Una nueva tribu urbana emergía, influenciada por los aires grunge a lo Cobain, que académicamente concurría a la quinta convocatoria en Doctrina Social de la Iglesia, pero que sacaba matrícula de honor en el 'sudapollismo' de la vida.

Mañas, armó un conjunto de personajes trágicos, de interletrajes desajustados, pertenecientes a una juventud privilegiada pero emocionalmente muerta.

El día comenzaba de noche, coleccionando gramos de culpa que se esfumaban —o se esnifaban— cuando la midriasis hacía su aparición. Pilotando como kamikazes en dirección contraria a la vida, conocimos a individuos sin motivaciones, cargados de dudas persistentes sobre el propósito de la existencia. Pasar de todo era la moda, y la vanguardia juvenil se vestía con vaquero Liberto y chupa Chevignon. Dormían la siesta soñando con ser sobrinos de Michi Panero.

Armendáriz completó el filme con una sensacional banda sonora, cuyos temas se han convertido en himnos generacionales cierrabares, y con el tiempo descubrimos que el famoso 'chup chup' de la rubia australiana no provenía de las calles de Melbourne, sino del barrio de Cimadevilla.

Yo llegué tarde al Kronen. Tampoco me correspondía por edad, pero recuerdo cómo mi hermano mayor me echaba del salón cuando iba a ver la película con sus amigos. Sospecho que su censura no respondía tanto a una sobreprotección moral al estilo Fraga Iribarne —con portazo incluido—, sino más bien al rubor de tener que compartir con su hermano pequeño los códigos de su pandilla. En cualquier caso, eso no evitó que los hermanos menores del Kronen termináramos absorbiendo, con el tiempo, cierto mimetismo generacional.

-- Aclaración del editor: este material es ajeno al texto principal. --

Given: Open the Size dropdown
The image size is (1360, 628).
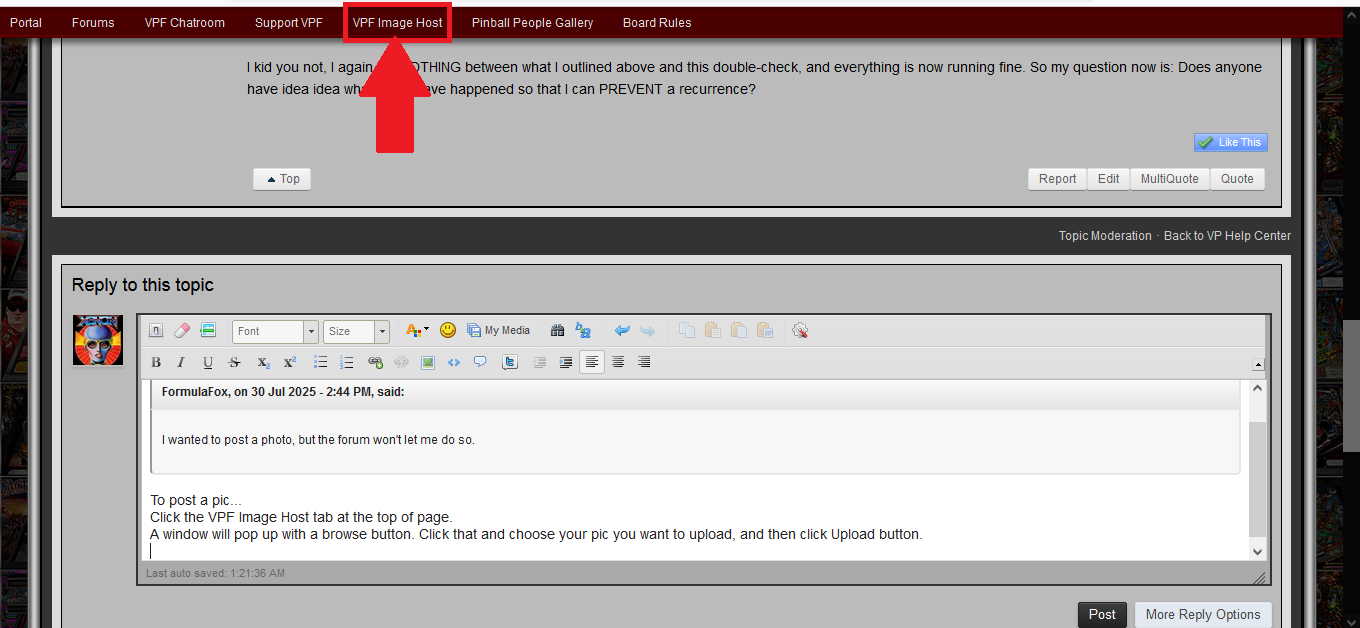Looking at the screenshot, I should [356, 331].
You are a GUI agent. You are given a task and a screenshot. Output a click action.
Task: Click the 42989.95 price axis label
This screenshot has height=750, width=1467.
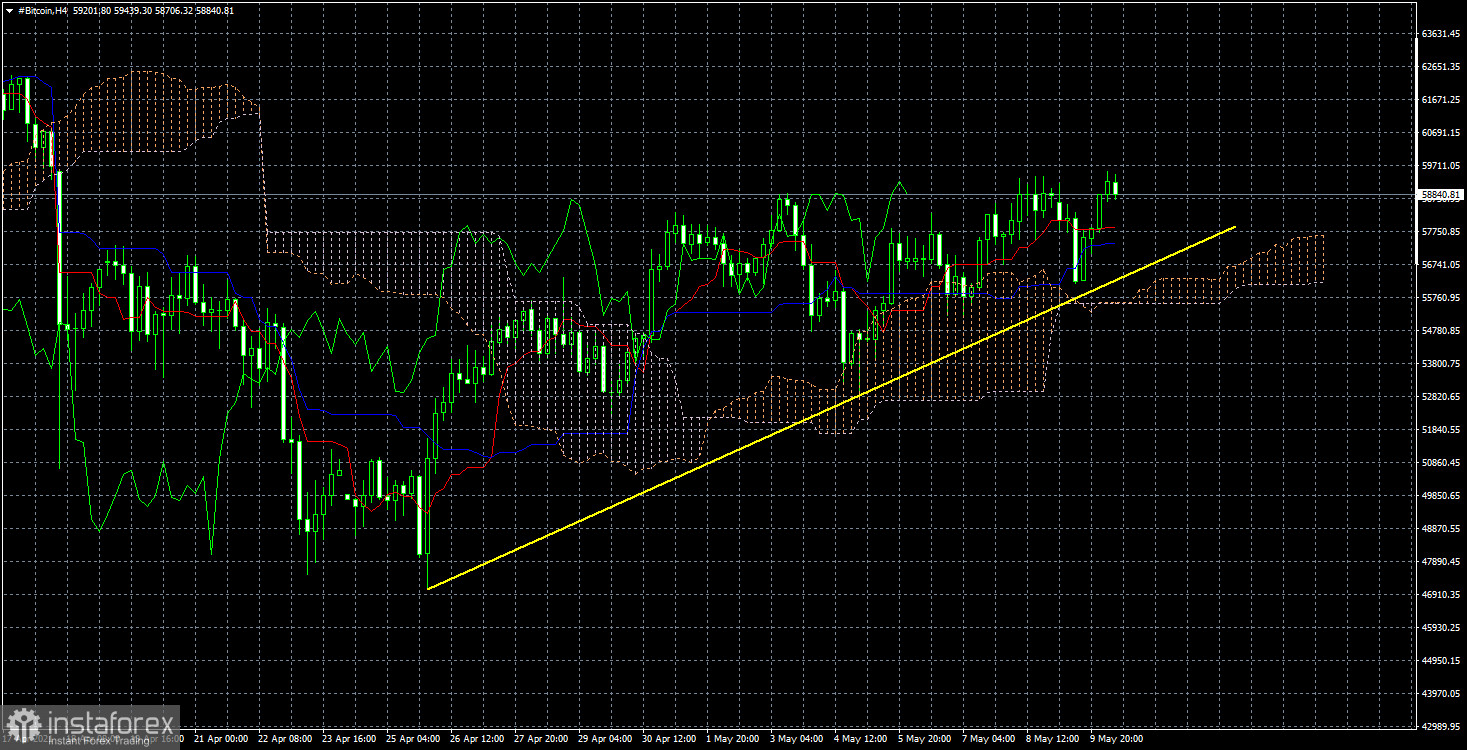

La generación Kronen fue un reflejo de una sociedad que avanzaba trepidantemente hacia la modernidad, pero que aún arrastraba heridas profundas y conflictos no resueltos. Además, supuso una ruptura con la generación de sus padres, quienes habían luchado con determinación por la transición y la consolidación de la democracia en España. Frente a ese legado, los jóvenes del Kronen mostraban una actitud de desencanto y distanciamiento, enfrentándose a la realidad desde el nihilismo y la displicencia, reflejo palpable de la profunda crisis de identidad que vivieron en los años 90.